In the end, the stunt cost Cartoon Network head Jim Samples his job and the station's parent company, Turner Broadcasting, $2 million in compensation for Boston's emergency response.
Going bigger isn't always better, as Snapple found out in 2005 when it attempted to erect the world's largest popsicle in New York's Times Square.
The stunt might have worked had the drink maker not tried to set up the 25-foot tall popsicle, made of frozen Snapple juice and weighing 17.5 tons, on an 80-degree June day. The frozen treat began to melt as it was being lifted upright, flooding parts of downtown Manhattan with kiwi-strawberry-flavored Snapple.
Firefighters had to be called in to close off streets and hose down the mess.
In 2006, Paramount Pictures discovered it wasn't good to mess with a person's daily newspaper.
In a campaign to promote "Mission Impossible III," the movie studio put small red musical devices inside 4,500 L.A. Times newspaper boxes.

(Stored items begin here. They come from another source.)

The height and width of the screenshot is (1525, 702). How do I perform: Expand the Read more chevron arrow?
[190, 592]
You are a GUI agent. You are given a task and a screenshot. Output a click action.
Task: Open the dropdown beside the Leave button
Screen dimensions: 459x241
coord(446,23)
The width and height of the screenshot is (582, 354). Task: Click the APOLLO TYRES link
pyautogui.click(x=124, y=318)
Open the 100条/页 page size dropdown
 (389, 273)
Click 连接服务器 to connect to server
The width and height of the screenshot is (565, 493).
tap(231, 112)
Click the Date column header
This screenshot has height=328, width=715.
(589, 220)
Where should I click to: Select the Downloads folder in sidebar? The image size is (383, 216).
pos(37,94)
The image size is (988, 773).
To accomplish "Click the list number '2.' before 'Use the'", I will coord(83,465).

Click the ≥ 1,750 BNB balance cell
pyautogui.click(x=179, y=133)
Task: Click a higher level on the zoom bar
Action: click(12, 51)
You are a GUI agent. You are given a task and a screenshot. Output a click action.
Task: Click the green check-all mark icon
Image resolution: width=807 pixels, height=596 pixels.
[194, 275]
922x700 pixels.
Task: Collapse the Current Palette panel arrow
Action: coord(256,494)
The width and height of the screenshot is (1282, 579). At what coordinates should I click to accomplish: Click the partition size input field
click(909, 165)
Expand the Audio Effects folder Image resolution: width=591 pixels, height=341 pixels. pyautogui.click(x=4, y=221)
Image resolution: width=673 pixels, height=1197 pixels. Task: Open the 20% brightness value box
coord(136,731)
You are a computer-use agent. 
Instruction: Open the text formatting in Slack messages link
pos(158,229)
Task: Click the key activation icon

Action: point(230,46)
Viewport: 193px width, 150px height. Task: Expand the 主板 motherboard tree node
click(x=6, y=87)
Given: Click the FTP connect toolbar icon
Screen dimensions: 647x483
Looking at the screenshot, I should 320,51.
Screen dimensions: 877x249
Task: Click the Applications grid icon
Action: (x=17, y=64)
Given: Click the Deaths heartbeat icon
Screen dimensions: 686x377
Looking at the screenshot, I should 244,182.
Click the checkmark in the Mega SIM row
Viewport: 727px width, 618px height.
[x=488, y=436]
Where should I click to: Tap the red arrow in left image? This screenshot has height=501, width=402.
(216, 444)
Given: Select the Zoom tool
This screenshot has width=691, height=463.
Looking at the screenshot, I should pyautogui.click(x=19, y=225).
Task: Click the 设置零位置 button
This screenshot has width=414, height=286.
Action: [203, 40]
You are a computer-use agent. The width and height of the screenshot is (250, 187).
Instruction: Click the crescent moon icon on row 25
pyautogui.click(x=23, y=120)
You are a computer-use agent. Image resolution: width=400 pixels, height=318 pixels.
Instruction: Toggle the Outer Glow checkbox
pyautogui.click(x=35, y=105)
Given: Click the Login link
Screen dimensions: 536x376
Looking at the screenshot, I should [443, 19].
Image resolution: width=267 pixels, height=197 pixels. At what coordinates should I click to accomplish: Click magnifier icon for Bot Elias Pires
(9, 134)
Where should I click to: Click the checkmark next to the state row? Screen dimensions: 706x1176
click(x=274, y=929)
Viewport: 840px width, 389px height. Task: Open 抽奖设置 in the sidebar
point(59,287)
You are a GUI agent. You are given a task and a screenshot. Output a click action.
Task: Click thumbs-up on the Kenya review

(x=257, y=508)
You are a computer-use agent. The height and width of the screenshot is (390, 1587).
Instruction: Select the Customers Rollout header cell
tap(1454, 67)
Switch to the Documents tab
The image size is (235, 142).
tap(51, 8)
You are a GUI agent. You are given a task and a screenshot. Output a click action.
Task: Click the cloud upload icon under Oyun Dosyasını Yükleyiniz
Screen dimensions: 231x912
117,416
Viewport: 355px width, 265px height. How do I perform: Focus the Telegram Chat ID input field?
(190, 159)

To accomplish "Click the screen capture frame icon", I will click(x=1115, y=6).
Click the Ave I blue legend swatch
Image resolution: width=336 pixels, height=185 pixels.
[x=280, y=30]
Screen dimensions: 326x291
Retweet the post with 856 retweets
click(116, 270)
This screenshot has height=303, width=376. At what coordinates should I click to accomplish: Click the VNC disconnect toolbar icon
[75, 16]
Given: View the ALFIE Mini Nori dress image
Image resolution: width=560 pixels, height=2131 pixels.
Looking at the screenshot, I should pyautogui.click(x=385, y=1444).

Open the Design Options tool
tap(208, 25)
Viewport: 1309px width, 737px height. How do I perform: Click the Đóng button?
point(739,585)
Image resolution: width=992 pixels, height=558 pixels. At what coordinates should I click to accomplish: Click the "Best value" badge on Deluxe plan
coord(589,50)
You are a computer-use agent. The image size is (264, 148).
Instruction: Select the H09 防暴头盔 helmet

When the boxes were opened, the devices would play the "Mission Impossible" theme song, but it left readers singing a different tune. The campaign backfired when customers noticed the devices and became alarmed that the boxes contained a bomb. In one instance, the Santa Clarita bomb squad was called in.
“This was the least-intended outcome," said John O’Loughlin, the L.A. Times’ senior vice president for planning. at the time. "We weren’t expecting anything like this."
Heart Attack Grill
The most recent marketing failure ended up being no stunt at all for Las Vegas' Heart Attack Grill, but a lot of people thought it was.
The restaurant, where diners are given surgical gowns as they choose from a menu offering "Bypass" burgers, "Flatliner" fries and buttermilk shakes, had one customer take its message to heart.
A diner suffered a heart attack last month while eating the restaurant's "Triple Bypass Burger" as other customers looked on thinking the incident, complete with a visit from local paramedics, was all part of an act.
Since then, restaurant owner Jon Basso has been forced to defend the restaurant against claims that the incident was staged to drum up publicity.
"It was no joke," Basso told the Associated Press at the time. "We would never pull a stunt like that."
Chad Brooks is a Chicago-based freelance business and technology writer who has worked in public relations and spent 10 years as a newspaper reporter. You can reach him at firstname.lastname@example.org or follow him on Twitter @cbrooks76.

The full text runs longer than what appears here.